◆ Problem requirements: Copy out exactly, and only, the lines from the one containing "Where should I" through the end of the entries. No pictures.
++++ Data section
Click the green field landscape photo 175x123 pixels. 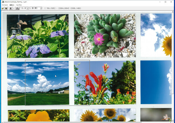tap(38, 83)
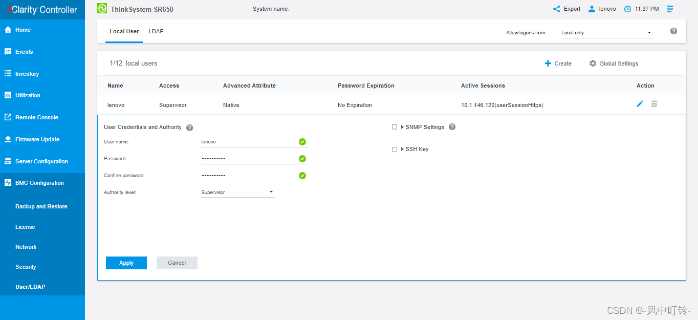Open Firmware Update in sidebar
698x320 pixels.
tap(37, 139)
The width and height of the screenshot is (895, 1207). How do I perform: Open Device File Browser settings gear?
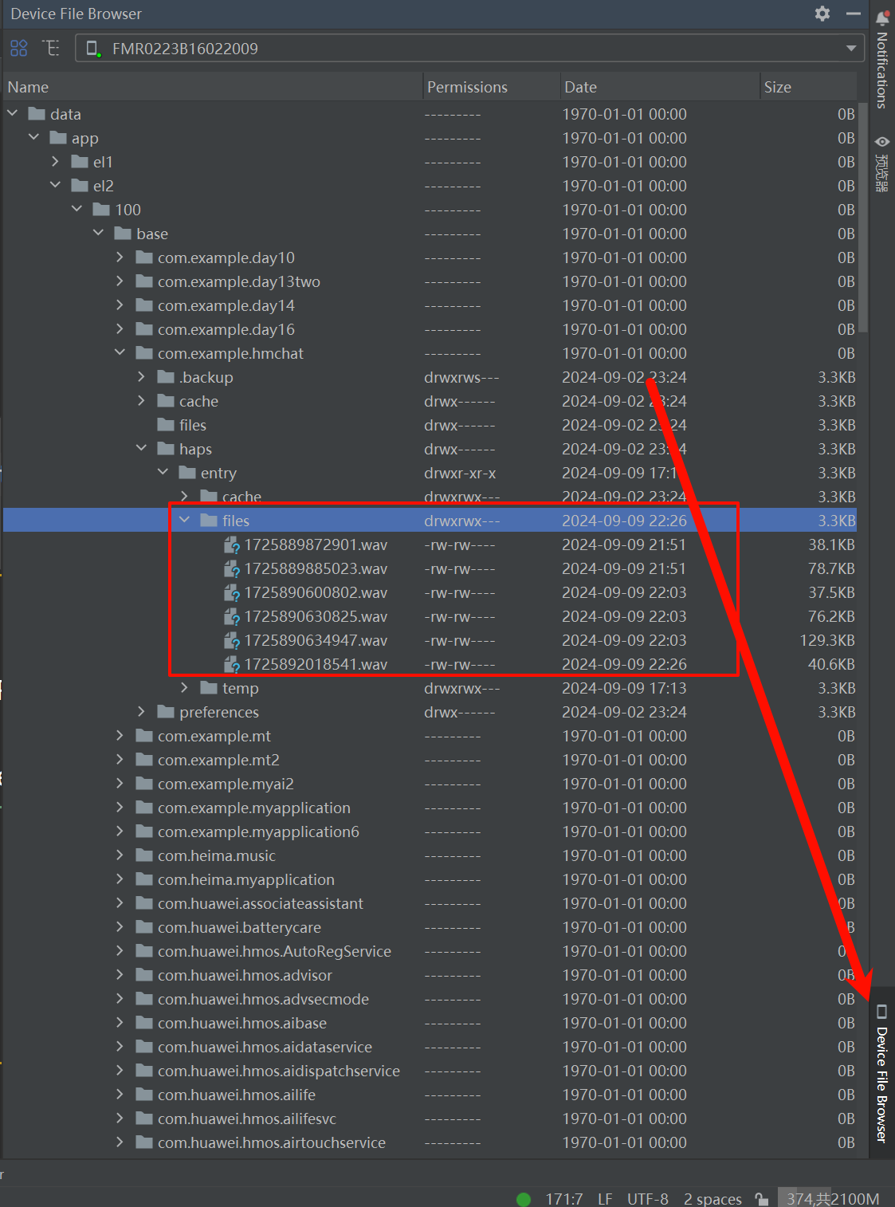(822, 14)
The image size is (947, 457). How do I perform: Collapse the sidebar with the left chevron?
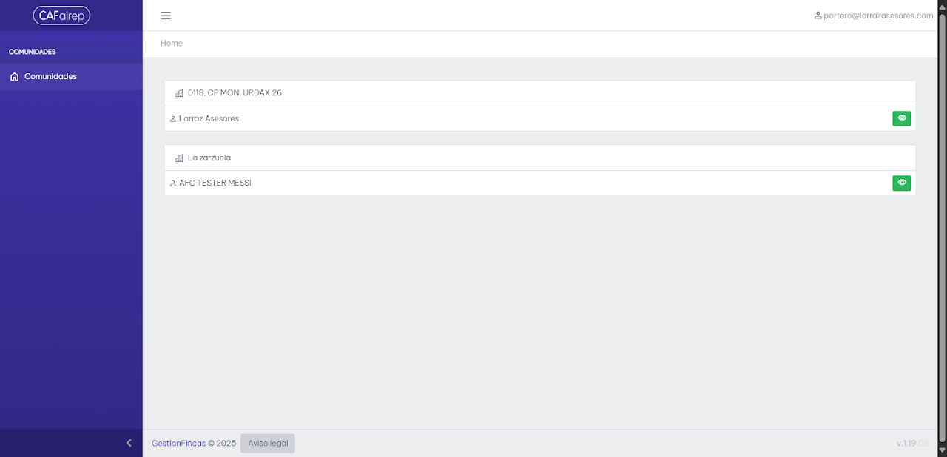pos(129,443)
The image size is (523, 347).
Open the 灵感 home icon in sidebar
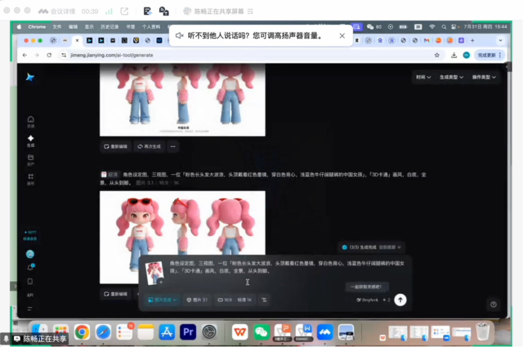point(31,120)
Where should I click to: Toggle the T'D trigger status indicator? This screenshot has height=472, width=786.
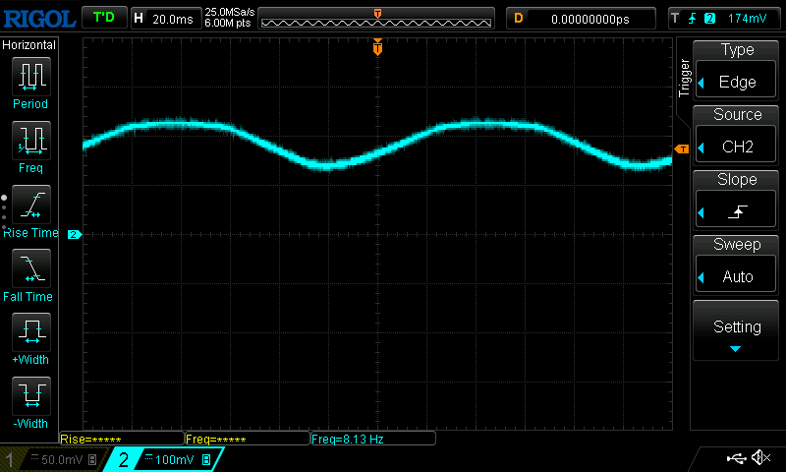click(103, 18)
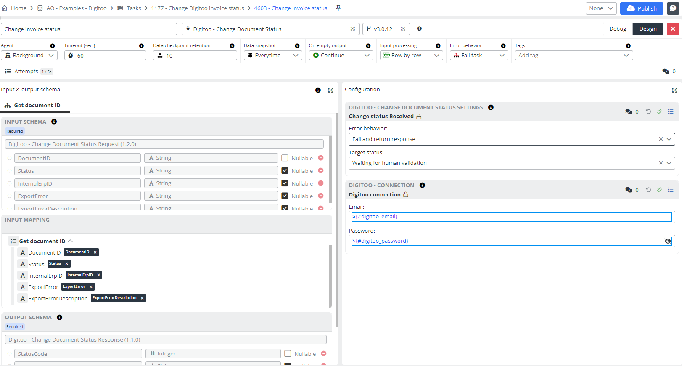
++++++++
◆ Completed task:
Where should I click to: Toggle the T'D trigger status indicator? This screenshot has height=472, width=786.
click(103, 18)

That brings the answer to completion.